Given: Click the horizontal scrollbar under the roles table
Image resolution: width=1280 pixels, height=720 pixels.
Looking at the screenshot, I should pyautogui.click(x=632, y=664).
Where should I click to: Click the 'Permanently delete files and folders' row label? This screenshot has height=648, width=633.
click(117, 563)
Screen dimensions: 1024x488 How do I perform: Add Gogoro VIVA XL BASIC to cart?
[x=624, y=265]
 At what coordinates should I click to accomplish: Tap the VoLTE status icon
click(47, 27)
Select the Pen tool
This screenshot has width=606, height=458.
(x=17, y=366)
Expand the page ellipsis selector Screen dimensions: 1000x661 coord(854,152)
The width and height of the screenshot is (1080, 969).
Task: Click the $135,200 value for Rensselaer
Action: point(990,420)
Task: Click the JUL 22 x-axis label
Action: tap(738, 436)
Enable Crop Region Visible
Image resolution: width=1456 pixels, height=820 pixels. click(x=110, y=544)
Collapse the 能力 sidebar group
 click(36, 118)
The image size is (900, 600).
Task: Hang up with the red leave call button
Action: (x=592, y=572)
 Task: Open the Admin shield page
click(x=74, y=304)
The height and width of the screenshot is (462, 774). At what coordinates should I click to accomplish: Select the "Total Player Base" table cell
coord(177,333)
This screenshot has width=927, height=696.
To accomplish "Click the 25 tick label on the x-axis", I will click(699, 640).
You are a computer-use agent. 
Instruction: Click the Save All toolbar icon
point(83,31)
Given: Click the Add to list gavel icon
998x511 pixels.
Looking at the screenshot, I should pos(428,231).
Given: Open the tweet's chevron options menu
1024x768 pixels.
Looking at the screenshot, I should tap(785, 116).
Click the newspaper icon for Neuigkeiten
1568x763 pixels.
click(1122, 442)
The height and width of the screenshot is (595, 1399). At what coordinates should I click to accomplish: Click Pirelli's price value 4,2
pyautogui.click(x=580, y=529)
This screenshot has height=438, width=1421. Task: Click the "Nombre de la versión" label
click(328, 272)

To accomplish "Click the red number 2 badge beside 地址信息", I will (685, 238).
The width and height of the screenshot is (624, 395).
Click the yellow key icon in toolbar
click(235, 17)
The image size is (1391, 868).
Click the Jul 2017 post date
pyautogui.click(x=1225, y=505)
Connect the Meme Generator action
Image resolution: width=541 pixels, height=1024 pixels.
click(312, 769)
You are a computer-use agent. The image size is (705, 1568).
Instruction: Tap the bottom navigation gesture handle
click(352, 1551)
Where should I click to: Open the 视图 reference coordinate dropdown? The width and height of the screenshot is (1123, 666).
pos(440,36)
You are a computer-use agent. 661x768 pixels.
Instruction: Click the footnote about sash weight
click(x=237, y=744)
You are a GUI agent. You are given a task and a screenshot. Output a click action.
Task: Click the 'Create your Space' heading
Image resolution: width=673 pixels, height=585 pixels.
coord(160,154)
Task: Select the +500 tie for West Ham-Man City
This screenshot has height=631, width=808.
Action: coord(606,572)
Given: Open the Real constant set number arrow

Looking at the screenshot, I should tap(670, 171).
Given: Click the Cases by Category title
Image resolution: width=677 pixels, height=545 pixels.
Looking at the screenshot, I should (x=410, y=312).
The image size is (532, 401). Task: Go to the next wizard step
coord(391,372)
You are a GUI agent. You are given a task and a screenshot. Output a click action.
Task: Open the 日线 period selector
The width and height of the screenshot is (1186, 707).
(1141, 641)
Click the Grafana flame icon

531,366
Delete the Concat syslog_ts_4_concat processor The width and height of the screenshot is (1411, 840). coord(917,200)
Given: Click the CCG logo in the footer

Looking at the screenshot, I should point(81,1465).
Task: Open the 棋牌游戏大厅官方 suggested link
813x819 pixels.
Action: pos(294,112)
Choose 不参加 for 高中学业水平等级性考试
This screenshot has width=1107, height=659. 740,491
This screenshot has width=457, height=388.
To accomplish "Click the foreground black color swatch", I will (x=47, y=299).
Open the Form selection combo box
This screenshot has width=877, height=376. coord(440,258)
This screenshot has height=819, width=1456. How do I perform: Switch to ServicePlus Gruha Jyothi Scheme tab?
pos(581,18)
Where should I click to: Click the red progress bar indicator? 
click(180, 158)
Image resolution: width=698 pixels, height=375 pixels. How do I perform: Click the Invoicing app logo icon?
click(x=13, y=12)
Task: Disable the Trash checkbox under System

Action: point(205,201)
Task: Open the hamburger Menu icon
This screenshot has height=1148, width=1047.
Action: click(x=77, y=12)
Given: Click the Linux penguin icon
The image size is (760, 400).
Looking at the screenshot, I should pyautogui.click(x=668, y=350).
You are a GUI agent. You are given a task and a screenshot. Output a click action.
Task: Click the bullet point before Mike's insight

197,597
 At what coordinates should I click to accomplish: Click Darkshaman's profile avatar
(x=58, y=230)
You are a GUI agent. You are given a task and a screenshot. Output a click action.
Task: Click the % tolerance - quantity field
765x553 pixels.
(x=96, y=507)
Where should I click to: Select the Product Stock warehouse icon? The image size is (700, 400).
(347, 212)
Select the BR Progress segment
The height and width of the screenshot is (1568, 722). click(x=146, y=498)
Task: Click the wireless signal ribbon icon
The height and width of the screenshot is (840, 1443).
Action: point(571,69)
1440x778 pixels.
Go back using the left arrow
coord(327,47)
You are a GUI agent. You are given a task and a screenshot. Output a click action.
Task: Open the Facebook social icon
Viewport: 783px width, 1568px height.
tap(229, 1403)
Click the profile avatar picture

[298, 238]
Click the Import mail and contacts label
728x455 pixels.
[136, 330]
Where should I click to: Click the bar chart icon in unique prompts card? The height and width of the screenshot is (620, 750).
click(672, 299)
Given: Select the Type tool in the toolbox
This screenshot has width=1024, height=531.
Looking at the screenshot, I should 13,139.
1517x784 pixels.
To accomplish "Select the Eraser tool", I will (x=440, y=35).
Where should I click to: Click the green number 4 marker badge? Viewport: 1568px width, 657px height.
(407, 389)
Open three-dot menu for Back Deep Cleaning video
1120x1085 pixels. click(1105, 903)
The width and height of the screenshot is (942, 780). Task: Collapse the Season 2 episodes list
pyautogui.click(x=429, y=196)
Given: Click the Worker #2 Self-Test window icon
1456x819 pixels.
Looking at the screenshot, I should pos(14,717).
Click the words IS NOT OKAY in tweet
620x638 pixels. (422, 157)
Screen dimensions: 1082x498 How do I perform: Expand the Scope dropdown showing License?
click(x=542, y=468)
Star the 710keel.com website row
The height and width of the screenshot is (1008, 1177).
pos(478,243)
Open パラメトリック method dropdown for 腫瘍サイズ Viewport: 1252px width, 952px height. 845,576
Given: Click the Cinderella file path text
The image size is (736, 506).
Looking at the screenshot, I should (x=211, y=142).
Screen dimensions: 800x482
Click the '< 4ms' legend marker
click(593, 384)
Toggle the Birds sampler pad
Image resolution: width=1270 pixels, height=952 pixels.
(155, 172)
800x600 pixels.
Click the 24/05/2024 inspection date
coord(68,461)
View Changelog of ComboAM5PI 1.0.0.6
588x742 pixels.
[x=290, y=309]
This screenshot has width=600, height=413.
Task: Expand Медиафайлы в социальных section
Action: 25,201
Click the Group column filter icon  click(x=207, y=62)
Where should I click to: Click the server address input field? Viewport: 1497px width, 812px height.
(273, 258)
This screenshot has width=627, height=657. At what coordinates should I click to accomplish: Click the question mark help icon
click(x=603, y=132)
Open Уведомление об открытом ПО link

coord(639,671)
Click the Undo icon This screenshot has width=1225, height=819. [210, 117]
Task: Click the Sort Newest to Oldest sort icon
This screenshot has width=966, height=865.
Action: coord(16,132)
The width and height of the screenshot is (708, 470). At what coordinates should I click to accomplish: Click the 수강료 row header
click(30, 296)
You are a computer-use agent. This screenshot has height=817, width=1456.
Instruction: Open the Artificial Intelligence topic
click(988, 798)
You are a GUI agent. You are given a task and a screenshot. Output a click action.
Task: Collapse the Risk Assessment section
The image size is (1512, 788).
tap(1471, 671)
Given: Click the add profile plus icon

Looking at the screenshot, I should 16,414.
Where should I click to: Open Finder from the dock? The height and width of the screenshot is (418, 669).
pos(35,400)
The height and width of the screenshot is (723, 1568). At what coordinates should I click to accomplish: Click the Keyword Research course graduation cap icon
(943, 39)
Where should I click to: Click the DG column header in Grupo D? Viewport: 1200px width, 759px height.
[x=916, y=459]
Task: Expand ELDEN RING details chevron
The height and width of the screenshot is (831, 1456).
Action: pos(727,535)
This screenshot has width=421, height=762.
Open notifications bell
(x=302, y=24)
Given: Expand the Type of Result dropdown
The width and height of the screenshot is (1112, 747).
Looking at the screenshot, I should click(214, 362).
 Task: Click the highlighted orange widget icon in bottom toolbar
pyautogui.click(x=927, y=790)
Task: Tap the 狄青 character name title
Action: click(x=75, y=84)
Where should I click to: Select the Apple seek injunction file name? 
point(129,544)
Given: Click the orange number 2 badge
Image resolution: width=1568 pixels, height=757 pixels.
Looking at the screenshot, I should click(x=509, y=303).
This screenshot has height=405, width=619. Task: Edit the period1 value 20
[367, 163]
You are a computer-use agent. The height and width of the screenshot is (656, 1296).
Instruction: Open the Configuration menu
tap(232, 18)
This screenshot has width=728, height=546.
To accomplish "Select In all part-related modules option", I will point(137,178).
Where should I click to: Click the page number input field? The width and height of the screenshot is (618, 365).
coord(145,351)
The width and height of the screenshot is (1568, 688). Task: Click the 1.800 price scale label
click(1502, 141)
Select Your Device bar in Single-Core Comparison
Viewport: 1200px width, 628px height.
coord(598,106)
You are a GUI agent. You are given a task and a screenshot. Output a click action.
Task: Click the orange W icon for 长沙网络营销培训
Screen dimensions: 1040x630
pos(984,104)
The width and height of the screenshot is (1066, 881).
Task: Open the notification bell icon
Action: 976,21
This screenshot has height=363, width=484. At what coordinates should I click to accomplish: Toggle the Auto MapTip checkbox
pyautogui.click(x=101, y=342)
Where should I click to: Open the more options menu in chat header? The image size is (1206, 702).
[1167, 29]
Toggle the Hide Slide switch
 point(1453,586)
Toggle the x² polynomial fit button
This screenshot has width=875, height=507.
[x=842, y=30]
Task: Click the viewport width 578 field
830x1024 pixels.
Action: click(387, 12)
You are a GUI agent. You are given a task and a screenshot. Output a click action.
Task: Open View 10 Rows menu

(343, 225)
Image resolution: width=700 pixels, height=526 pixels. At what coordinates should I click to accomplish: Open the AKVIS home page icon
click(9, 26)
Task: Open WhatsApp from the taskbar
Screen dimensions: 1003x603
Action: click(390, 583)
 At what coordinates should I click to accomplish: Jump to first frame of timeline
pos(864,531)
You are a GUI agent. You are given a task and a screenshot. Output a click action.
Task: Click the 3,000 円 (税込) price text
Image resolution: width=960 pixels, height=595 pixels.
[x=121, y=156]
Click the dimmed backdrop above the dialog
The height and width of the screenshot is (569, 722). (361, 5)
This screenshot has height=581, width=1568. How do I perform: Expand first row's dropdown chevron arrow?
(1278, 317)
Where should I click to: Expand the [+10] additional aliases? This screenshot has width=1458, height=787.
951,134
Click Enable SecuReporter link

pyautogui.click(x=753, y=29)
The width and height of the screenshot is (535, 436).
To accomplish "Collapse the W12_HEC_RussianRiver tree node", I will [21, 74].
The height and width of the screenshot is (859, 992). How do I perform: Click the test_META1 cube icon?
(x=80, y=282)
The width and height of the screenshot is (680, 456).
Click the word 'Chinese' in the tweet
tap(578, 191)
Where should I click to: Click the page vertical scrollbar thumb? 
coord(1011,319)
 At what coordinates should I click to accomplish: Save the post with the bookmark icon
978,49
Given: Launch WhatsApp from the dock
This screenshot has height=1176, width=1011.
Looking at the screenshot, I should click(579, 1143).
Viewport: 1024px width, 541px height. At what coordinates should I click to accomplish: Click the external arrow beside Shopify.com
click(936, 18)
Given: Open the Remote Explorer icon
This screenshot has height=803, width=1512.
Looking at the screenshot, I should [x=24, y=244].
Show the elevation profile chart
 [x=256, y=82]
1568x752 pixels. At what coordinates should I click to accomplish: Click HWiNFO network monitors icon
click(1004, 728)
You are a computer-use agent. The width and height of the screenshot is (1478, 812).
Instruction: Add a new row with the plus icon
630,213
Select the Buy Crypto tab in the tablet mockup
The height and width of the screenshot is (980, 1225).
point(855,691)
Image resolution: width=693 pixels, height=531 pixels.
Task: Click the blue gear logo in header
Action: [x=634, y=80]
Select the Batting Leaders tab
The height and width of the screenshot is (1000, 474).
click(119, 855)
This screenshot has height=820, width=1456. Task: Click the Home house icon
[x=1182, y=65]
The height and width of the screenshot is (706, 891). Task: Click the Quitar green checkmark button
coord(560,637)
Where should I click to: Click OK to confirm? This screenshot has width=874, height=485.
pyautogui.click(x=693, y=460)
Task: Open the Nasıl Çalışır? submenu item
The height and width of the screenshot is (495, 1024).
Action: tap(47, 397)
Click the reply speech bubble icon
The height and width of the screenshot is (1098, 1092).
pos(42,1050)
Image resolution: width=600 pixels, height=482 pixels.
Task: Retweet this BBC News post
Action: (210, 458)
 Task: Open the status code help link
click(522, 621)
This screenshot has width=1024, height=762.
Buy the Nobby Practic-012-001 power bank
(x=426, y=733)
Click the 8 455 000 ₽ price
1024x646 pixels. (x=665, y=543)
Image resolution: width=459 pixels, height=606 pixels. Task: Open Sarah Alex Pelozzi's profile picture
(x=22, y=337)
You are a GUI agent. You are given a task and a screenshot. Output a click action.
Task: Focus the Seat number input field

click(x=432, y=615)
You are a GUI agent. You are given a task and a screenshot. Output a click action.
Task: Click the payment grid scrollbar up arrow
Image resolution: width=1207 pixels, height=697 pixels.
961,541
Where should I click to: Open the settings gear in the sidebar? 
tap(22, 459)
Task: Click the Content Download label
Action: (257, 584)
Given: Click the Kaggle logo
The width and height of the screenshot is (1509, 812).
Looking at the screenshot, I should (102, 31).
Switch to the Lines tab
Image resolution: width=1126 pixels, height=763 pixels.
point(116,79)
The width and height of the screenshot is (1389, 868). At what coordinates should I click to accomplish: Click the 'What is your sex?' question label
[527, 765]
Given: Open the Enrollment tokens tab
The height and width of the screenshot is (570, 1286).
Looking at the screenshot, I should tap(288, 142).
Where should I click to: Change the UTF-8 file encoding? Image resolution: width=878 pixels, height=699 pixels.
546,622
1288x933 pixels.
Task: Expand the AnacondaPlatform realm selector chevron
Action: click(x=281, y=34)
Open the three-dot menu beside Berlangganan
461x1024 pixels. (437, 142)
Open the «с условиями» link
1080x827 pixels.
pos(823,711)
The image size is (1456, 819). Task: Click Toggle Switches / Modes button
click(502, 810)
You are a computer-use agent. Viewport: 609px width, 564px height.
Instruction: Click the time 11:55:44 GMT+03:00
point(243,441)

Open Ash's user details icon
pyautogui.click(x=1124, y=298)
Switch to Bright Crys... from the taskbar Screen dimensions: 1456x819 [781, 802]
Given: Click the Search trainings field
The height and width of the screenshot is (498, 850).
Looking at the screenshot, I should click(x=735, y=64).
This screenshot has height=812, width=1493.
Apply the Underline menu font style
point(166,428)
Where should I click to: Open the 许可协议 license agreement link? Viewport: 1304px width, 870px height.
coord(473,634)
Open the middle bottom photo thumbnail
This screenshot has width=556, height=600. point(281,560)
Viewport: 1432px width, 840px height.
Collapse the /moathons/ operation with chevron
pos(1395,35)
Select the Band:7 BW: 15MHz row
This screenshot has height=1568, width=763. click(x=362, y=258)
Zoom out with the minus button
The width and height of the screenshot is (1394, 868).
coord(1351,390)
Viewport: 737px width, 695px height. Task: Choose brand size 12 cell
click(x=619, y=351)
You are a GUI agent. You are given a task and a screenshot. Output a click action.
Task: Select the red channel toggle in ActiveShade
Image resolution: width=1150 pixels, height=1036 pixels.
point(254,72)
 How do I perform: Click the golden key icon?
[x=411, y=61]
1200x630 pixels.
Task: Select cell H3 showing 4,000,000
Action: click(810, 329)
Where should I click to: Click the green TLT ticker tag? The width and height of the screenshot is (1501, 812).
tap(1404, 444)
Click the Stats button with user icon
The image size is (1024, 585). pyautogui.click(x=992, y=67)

THE REQUEST →
Gather every line of the rows above that contains the word "taskbar", with case counting.

OUTPUT →
Task: Open WhatsApp from the taskbar
Switch to Bright Crys... from the taskbar Screen dimensions: 1456x819 [781, 802]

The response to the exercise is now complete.